Our first foray into this work has been to look at the twitter traffic related to the Republican primary candidates. Using a focused data stream, our technology captures and tags the ongoing conversations and then transforms the resulting data into stories. Our first story type is focused on how the candidates are trending and what topics are the drivers behind those trends. Linking the stream to events in the world, the primaries themselves, our engine can produce a daily report that captures a snapshot of where the candidates are and what issues brought them there.
While it is still in beta, we thought it might be nice to provide a peek of what is coming with regard to how we are using an ongoing stream of tweets to generate stories that express the state of the world in a form that is ever so slightly more human.
NEWT GINGRICH GAINS ATTENTION WITH HOT-BUTTON TOPICS TAXES, CHARACTER ISSUES
Newt Gingrich received the largest increase in Tweets about him today. Twitter activity associated with the candidate has shot up since yesterday, with most users tweeting about taxes and character issues. Newt Gingrich has been consistently popular on Twitter, as he has been the top riser on the site for the last four days.

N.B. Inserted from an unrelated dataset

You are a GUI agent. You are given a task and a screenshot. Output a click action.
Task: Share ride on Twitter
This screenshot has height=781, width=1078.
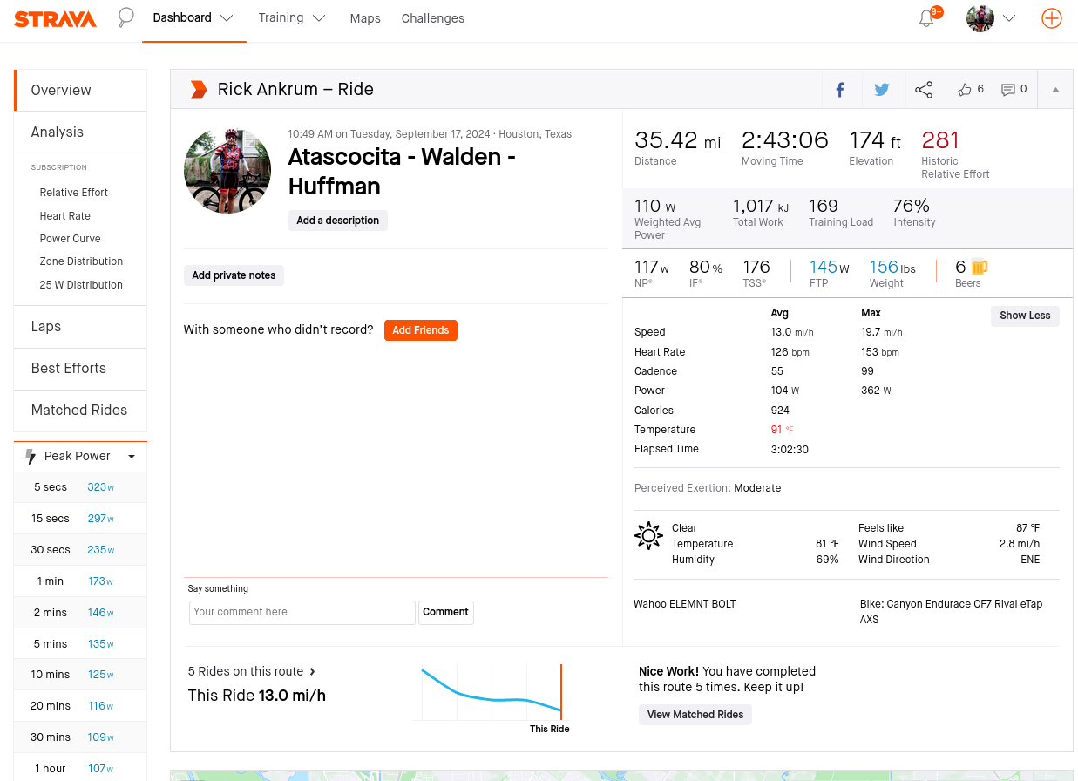pos(882,90)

Conversely, the number of tweets about Ron Paul has dropped in the past 24 hours. Another traffic loser was Rick Santorum, who has also seen tweets about him fall off a bit.
While the overall tone of the Gingrich tweets is positive, public opinion regarding the candidate and character issues is trending negatively. In particular, @MommaVickers says, "Someone needs to put The Blood Arm's 'Suspicious Character' to a photo montage of Newt Gingrich. #pimp".
On the other hand, tweeters with a long reach are on the upside with regard to Newt Gingrich's take on taxes. Tweeting about this issue, @elvisroy000 says, "Newt Gingrich Cut Taxes Balanced Budget, 1n 80s and 90s, Newt experienced Conservative with values".
Maine recently held its primary, but it isn't talking about Gingrich. Instead the focus is on Ron Paul and religious issues.
It is only the beginning, but we see this as the first step in wrangling the firehose and turning the stream into stories.